Exercise instructions -
Locate each line in the items below that contains the string "screenshot", matching case exactly, and copy every such line in full.

[Items on finding words and elements]
----

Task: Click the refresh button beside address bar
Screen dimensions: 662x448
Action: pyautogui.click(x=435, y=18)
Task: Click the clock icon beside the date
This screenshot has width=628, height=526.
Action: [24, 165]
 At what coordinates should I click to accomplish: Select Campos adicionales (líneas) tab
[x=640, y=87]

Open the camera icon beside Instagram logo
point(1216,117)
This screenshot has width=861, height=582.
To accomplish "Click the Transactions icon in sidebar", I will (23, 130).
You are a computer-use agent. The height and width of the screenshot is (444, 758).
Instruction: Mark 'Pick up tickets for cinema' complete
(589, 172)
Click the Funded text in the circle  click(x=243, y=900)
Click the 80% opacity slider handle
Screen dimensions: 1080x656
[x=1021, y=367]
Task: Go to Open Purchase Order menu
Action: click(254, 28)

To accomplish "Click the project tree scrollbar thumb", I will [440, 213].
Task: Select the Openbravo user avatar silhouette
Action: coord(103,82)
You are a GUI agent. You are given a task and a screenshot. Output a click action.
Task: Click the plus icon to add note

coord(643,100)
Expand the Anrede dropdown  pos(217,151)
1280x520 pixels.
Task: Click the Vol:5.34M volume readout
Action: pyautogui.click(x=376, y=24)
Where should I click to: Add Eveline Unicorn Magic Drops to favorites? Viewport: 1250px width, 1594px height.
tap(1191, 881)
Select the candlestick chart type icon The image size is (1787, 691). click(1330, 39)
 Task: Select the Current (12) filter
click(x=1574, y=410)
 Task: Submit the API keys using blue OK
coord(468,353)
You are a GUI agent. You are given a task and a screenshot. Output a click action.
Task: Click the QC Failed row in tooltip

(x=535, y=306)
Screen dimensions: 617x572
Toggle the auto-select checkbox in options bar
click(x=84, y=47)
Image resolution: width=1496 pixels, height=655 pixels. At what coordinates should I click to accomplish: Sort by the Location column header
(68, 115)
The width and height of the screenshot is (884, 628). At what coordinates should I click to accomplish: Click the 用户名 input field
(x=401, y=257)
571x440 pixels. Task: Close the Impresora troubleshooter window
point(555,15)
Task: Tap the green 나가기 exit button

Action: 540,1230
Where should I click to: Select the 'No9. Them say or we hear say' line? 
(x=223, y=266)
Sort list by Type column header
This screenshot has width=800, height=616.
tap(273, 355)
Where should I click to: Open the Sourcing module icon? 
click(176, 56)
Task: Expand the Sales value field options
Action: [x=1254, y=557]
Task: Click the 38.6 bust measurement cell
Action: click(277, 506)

----

Exercise answer -
This screenshot has width=628, height=526.
This screenshot has width=861, height=582.
You are a computer-use agent. The height and width of the screenshot is (444, 758).
You are a GUI agent. You are given a task and a screenshot. Output a click action.
You are a GUI agent. You are given a task and a screenshot. Output a click action.
The width and height of the screenshot is (884, 628). At what coordinates should I click to accomplish: Click the 用户名 input field
This screenshot has width=800, height=616.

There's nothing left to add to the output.